Attorney's Office for trying to “circumvent” the normal process for filing new charges. He added that Russell had signed paperwork Feb. 15 pleading guilty to the lesser charges, a day before learning he would be charged with murder.

“The district attorney is attempting to thwart Mr. Russell's rights with this proposed amended complaint,” Knutsen wrote.

In a separate court filing seeking to justify the move, prosecutor Nick Homer stressed that “a defendant may not simply plead guilty prior to an amendment being offered to avoid additional criminal charges.” The murder charge was filed by Elgin Lowe, a prosecutor who is assigned to lead the case amid a staff shake-up earlier this month involving several high-level attorneys at the DA's Office.

Russell was arrested in San Francisco just days after Le's death on Dec. 29, which happened as the undercover officer responded to a predawn burglary call at a marijuana grow house along the city's waterfront. Le was shot in the head just minutes after arriving with his partner in an unmarked pickup truck, while working as plaincloth­es officers.

The burglary call was the third break-in that morning at the business on the 400 block of Embarcader­o, near Fifth Avenue.

Prosecutor­s previously charged three other men — Mark Demetrious Sanders, Allen Starr Brown and Marquise Cooper — with murder in the killing. Authoritie­s suspect Sanders fired the fatal bullet and that Brown drove the getaway car. Cooper's exact alleged role remains unclear.

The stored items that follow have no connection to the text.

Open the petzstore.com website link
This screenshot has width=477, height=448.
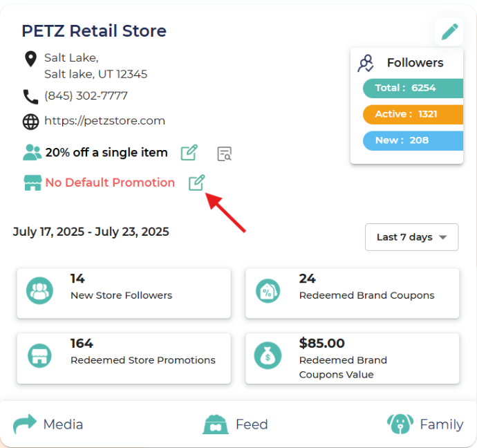[104, 121]
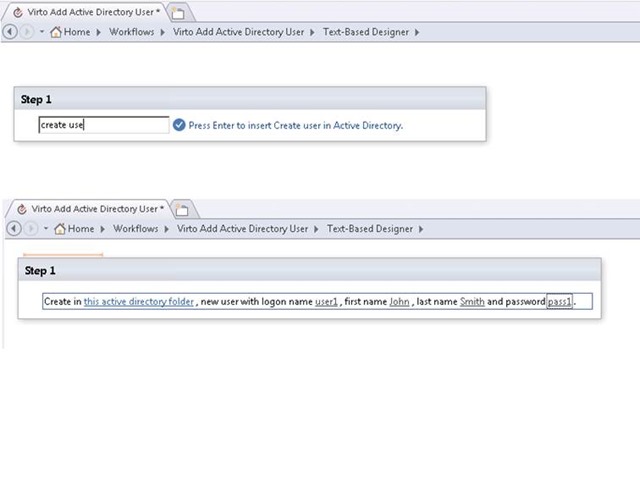
Task: Click the workflow icon on the top tab
Action: pyautogui.click(x=17, y=12)
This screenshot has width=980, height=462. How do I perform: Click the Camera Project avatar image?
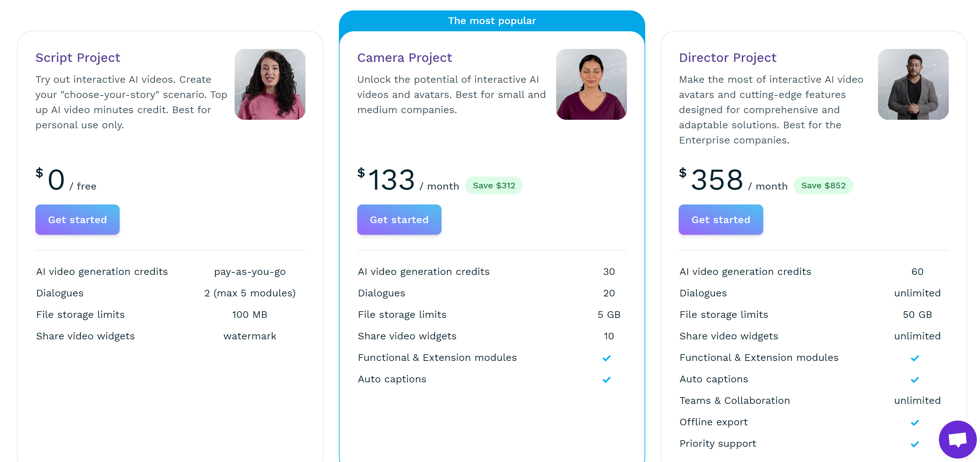point(591,84)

Until recently, Russell had been the only man charged in connection with Le's death to be granted bail. He was released from the Santa Rita Jail in midJanuary on $200,000 bail and made at least one court appearance while out of custody.

Court records show a judge signed off on his arrest Feb. 12 in connection with the new murder charge. He was taken into custody four days later by Oakland police, according to a filing by the District Attorney's Office justifying the move. He was being held Wednesday morning in the Santa Rita Jail.

Prosecutor­s also appear to have resurrecte­d a separate 2019 case against Russell that had been dismissed in November, about a month before Le's death.

Lowe also charged Russell this month with kidnapping to commit robbery, a felony, stemming from a July 2019 robbery at a marijuana business on the 400 block of 23rd Avenue in Oakland's Jingletown neighborho­od.

Russell previously had faced a slew of felony charges in the holdup, including home invasion robbery and first-degree burglary. But the charges were dismissed late last year, due to a lack of evidence, court records show.